Prime Minister Antonis Samaras hailed the long-awaited return to capital markets via a televised message. He said the bond sale “exceeded expectations,” and was “a sign of trust in the Greek economy and its ability to overcome the crisis.”
Deputy Prime Minister Evangelos Venizelos pointed out Greece returned to bond markets “under the same or even better terms than Ireland and Portugal.”
The bond sale shows Greece is heading in the right direction, and full market access is “on the horizon,” IMF Managing Director Christine Lagarde said at a press conference in Washington. European Commission Vice President Siim Kallas said the sale “should also be a reason to stay the course of reforms and strengthen the recovery under way.”

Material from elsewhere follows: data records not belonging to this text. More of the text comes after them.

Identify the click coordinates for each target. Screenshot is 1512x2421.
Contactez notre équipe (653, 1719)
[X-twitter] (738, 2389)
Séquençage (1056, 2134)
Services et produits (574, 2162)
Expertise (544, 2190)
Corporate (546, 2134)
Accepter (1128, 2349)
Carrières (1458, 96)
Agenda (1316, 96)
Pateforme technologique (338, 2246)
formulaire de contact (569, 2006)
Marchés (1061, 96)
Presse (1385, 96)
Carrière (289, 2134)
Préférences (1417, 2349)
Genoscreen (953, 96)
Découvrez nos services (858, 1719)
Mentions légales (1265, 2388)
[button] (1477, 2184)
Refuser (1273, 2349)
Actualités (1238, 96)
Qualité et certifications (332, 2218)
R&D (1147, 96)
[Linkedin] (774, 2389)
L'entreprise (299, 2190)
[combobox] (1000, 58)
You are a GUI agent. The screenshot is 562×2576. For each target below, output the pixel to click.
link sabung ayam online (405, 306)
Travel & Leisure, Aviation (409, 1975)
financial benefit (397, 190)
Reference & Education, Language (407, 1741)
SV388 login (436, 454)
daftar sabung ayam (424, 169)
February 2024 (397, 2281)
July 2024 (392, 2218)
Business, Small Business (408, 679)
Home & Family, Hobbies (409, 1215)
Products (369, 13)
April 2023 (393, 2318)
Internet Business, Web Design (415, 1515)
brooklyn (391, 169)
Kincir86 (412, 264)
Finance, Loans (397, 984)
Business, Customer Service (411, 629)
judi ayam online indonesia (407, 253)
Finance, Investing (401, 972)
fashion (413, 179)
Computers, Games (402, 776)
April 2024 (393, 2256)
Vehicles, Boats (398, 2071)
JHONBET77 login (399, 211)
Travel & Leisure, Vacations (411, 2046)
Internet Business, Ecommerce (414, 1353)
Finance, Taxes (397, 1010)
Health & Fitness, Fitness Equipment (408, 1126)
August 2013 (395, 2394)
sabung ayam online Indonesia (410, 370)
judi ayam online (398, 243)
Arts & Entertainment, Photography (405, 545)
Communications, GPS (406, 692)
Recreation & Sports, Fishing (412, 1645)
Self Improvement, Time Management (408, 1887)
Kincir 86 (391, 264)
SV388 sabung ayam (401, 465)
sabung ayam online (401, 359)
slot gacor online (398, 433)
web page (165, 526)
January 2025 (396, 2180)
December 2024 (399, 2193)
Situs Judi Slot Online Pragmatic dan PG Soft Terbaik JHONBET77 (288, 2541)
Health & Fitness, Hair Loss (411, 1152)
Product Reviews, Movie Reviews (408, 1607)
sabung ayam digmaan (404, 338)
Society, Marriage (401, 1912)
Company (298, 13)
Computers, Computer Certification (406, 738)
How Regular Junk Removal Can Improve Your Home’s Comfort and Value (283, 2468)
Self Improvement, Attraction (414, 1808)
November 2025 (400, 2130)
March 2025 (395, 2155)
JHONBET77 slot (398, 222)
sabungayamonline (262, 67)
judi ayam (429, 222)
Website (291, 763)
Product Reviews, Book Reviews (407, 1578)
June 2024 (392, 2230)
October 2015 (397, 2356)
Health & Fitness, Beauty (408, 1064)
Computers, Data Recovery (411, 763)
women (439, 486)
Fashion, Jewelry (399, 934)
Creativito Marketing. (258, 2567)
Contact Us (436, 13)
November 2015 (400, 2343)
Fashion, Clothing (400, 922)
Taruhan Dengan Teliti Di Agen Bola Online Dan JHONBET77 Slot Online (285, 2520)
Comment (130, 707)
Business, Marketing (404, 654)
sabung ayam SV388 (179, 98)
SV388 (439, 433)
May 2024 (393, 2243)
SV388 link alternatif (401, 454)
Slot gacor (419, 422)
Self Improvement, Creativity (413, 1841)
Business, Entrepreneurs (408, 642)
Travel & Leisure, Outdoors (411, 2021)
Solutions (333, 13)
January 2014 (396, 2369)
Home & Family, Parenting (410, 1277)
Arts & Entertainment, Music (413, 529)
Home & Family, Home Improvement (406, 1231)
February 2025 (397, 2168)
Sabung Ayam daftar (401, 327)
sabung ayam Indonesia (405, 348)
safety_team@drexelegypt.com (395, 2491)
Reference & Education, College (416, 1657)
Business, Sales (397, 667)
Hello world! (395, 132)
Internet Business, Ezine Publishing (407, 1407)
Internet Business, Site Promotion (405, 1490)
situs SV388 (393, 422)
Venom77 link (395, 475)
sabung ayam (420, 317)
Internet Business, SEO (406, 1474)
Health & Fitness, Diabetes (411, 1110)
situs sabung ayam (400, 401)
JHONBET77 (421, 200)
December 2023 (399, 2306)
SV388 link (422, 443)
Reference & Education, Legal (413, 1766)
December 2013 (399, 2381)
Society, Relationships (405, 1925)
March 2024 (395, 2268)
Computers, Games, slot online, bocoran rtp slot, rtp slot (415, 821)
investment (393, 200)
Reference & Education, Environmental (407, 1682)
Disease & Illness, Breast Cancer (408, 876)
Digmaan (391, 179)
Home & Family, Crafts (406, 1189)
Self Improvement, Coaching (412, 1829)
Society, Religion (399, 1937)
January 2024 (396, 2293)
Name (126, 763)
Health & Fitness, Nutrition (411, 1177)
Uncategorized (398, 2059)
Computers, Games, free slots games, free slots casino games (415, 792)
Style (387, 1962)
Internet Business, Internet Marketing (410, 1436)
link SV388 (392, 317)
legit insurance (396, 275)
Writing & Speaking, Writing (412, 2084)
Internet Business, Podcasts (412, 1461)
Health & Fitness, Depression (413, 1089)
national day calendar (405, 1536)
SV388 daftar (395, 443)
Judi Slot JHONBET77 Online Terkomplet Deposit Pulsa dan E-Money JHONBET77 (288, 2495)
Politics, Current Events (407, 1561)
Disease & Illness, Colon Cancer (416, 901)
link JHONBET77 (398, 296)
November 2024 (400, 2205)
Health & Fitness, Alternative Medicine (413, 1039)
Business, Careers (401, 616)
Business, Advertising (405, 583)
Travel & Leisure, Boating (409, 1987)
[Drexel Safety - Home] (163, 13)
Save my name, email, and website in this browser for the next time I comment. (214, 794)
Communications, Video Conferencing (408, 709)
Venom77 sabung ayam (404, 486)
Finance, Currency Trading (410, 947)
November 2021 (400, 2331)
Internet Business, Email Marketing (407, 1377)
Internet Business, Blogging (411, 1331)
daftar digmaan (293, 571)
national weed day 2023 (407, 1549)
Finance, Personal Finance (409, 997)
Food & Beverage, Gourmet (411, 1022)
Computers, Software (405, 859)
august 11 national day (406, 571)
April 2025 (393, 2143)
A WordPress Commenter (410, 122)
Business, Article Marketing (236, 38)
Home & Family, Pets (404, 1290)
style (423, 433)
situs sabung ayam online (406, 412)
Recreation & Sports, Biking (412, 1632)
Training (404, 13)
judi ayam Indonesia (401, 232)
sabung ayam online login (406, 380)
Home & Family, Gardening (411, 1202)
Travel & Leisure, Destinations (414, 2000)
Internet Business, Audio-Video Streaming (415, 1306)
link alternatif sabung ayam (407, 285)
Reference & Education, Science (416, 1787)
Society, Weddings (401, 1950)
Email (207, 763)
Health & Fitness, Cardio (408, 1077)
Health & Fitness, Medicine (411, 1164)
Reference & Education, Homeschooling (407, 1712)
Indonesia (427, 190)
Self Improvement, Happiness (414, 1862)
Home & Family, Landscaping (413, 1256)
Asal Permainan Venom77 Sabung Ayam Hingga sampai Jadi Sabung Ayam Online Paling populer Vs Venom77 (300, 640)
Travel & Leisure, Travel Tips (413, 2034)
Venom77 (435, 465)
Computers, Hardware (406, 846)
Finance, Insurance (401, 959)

The left-wing opposition branded the government’s return to the markets as little more than a PR stunt. SYRIZA leader Alexis Tsipras said that the market run was for “petty political and communicative reasons” and described it as the equivalent of “shooting one’s self in the foot”. He also stressed a European solution on Greece’s debt restructuring is much more important than a hurried and potentially hurtful return to capital markets.
Investors in the Greek stock market did not greet the news with the enthusiasm some may have expected. The Athens Exchange general index posted a moderate drop for the sixth successive session as closing at 1.283 points, shedding 0.74 pct. The market, it appears, has factored in Greece’s return to the international markets already and is set to move higher once the news has set in and benefits become more evident for banks and listed companies alike.
Analysts jump for joy
Analysts and press from all over the world had only good words to say for Greece’s return to capital markets.
Experts from Citigroup and Credit Suisse hailed the bond issue as a great success. However, analysts from both institutions cited political uncertainty as the most serious risk to Greece’s recovery course. Citigroup in particular also added the extra dangers of sovereign debt being higher than in previous years at 177% pct of GDP while growth has yet to return despite the recession easing recently.
As far as positive press reports go, CNBC characteristically said Greece’s bond issue was a “key move” which will prove the country’s economy has regained its lost credibility. Reuters news agency said the return to capital markets was positive news, quoting a source from ING saying it would have been inconceivable about one year ago.
Germany’s Suddeutsche Zeitung wrote investors don’t consider Greek bonds dangerous anymore after three years of reforms but it also stresses the country has a long way to go before it gains full access to capital markets. The Financial Times voices a similar opinion as the paper points out “the unexpected scale of bond-buying appetite was met by scepticism from some investors who pointed out that Greece’s high levels of debt remain worrying”.
What Greece stands to gain
The immediate political gain for Greece is that the country is one step closer to escaping the constraints of its rescue programme and the accompanying reforms demanded by international lenders.
In economic terms the gains for Greece are even greater. The country can now hope to have greater access to capital than ever before in the last four years while banks will also be able borrow (and attract investors for that matter) thus offering much-needed liquidity to the real economy and cash-strapped businesses.
Greece’s sovereign debt will also take a significant step towards sustainability as developments on that front are expected after the European Parliament elections.
Terrorist attack in Athens
Earlier on Thursday, a car bomb exploded outside the Bank of Greece building in the center of Athens causing damage to surrounding buildings but no injuries. No group has claimed responsibility for the attack; however, police believes it is linked to the arrival of German Chancellor Angela Merkel in Athens Friday as well as the landmark bond issue.
Police said two anonymous calls — to a news website and a newspaper — gave a 45-minute warning.
“The evident target of the attackers is to change this image, and change the agenda,” government spokesman Simos Kedikoglou said. “We will not allow the attackers to achieve their aim.” Parties across the political spectrum unanimously condemned the attack.